A Virginia lawmaker's proposal to study the possibility of selling marijuana through state-run liquor stores has gone up in smoke.
The joint resolution from Democratic Delegate David Englin of Alexandria was tabled on a voice vote Thursday night in a subcommittee of the House Rules Committee.
Under the resolution, eight members of the General Assembly would have been selected to head a study on the feasibility of legalizing the use and sale of marijuana under certain conditions, and regulating that sale through the Virginia Department of Alcoholic Beverage Control.
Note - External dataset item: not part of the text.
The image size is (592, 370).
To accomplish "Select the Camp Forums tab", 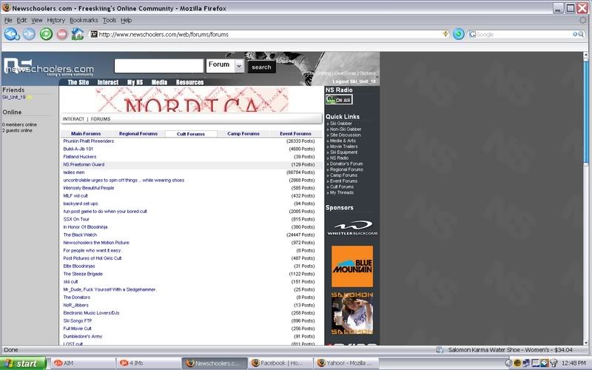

Findings would have been due by the first day of the 2013 legislative session.
Another resolution to get the governor to petition the federal Drug Enforcement Agency to reclassify marijuana as a Schedule II drug also failed earlier this week.
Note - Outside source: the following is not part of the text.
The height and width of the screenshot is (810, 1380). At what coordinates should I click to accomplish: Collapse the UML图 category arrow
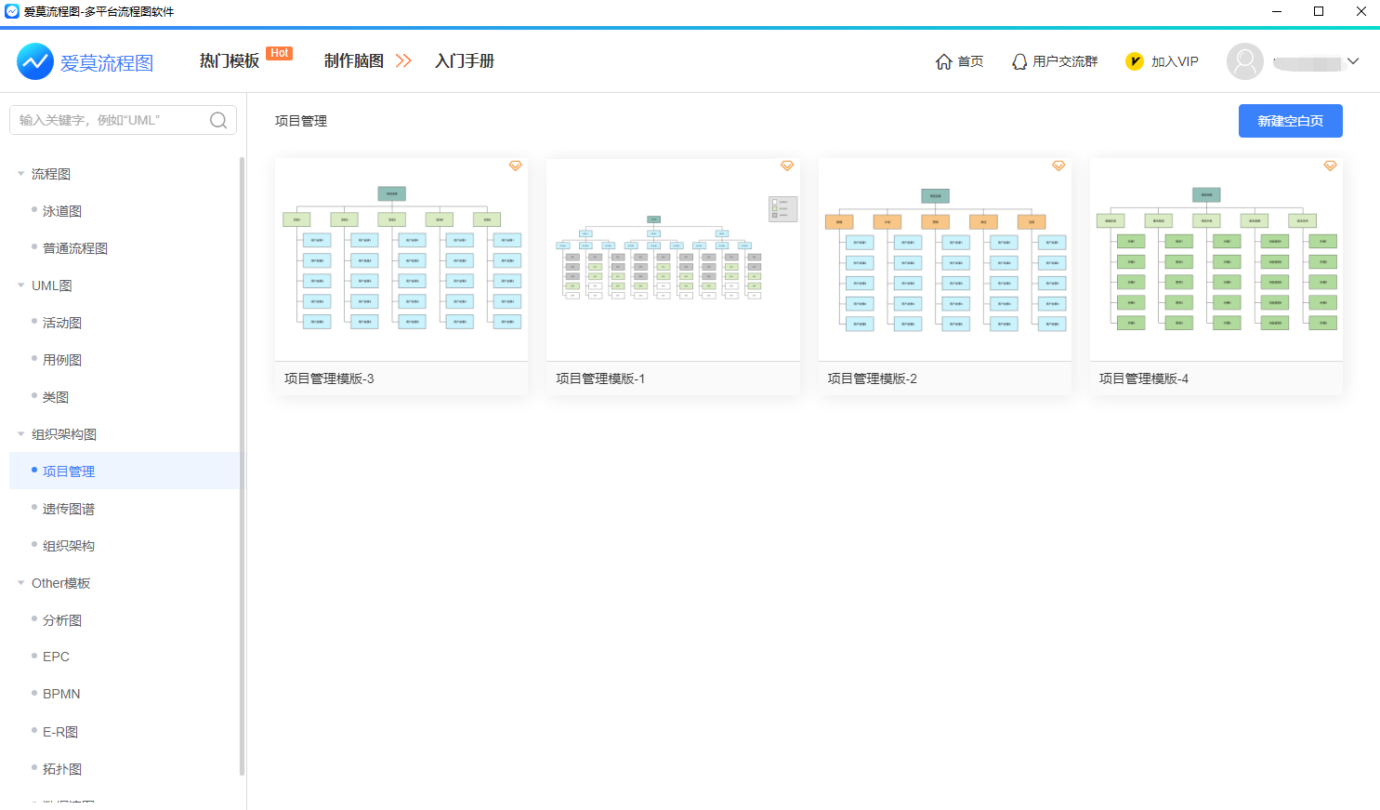tap(21, 285)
Englin, who said he does not use marijuana, cited states with medical marijuana laws, societal changes and the need for more revenue amid moves to cut funding for core services across Virginia. He did not immediately respond to a request for comment on Friday.
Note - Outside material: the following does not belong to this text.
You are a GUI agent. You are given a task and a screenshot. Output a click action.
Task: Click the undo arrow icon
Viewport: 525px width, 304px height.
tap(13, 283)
The resolutions in Virginia were among a growing list of recommendations across the country to reform laws regarding the most commonly used illegal drug in the U.S. Advocates for reforming marijuana laws say 25 to 30 states will entertain bills on the issue this year.
Supporters of the proposals say they're not surprised by the outcome but are glad the issue is getting attention.
Ed McCann, executive director of the Virginia chapter of the National Organization for the Reform of Marijuana Laws, said the committee members took supporters seriously and were able to have a true discussion on the issue. McCann, however, said that elected officials seem to be “tone deaf” to the changing public view of marijuana use.
Fourteen states already have some kind of decriminalization law, and 16 states and the District of Columbia have medical marijuana laws in place.
“The skies don't fall, people aren't all out on the road stoned (and) causing havoc. ... It's not creating a big issue, yet it does bring in significant revenue,” McCann said. “I think that our frustration is just that elected officials continue to try to brush this under the rug, even when, when what we see, it's not a political liability. ... They're just not in tune with the times.”
In 2010, then-Delegate Harvey Morgan, a Republican from Gloucester County, startled colleagues and endured ribbing from both parties when he introduced a dead-on-arrival bill to decriminalize possession of marijuana. He also sponsored legislation to broaden the use of marijuana for medicinal purposes. A late-1970s Virginia law allows for medical marijuana for cancer and glaucoma patients.